Benchmark crude for November delivery gained 46 cents to settle at $70.41 on the New York Mercantile Exchange.
Retail gasoline prices in the United States held steady overnight at $2.461 a gallon, but the average national price has dropped nearly 20 cents a gallon since mid-August as the summer driving season wound down, according to AAA, Wright Express and Oil Price Information Service. Consumers are paying about $1.06 less than they were at this time last year.
In Canada, the price of gasoline at the pump averaged 95.5 cents Canadian per litre, down from $1.015 per litre a month ago and $1.209 per litre at this time last year, according to price-watching website GasBuddy.com.
Weak economic data weighed on crude prices last week. The U.S. reported worse than expected manufacturing and jobs numbers, with the unemployment rate rising to 9.8 per cent in September, the highest since 1983.
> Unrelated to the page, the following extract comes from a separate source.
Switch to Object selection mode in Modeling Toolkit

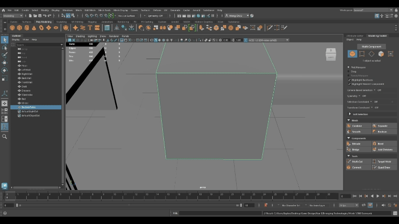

This week will feature a slew of third quarter company earnings reports that could hint at the health of the U.S. economy.
PFGBest analyst Phil Flynn said swelling U.S. crude supplies are staggering, but the dire state of the jobs market is also hitting the energy markets.
“Welcome to the jobless economic recovery that should reduce oil demand expectations even further as we look out into our future,” Flynn said in his morning report.
Federal Reserve chairman Ben Bernanke last week said that even though the recession is technically over, the economy will feel weak for some time.
Analyst and trader Stephen Schork said he believes Bernanke.
“In other words, the residue of this recession will linger in the psyche of the American consumer — whose spending drives two-thirds of the U.S. economy — for quite some time to come,” Schork wrote in his morning report.
The oil markets also slipped on geopolitical news out of Nigeria, where a rebel leader accepted a government amnesty offer to disarm. Unrest in the country has cut its oil production by a million barrels a day, allowing Angola to overtake it as Africa’s top oil producer.
Traders will eye the first earnings for the July-to-September period, with Aluminum producer Alcoa Inc., PepsiCo Inc. and Marriott International Inc. scheduled to report this week.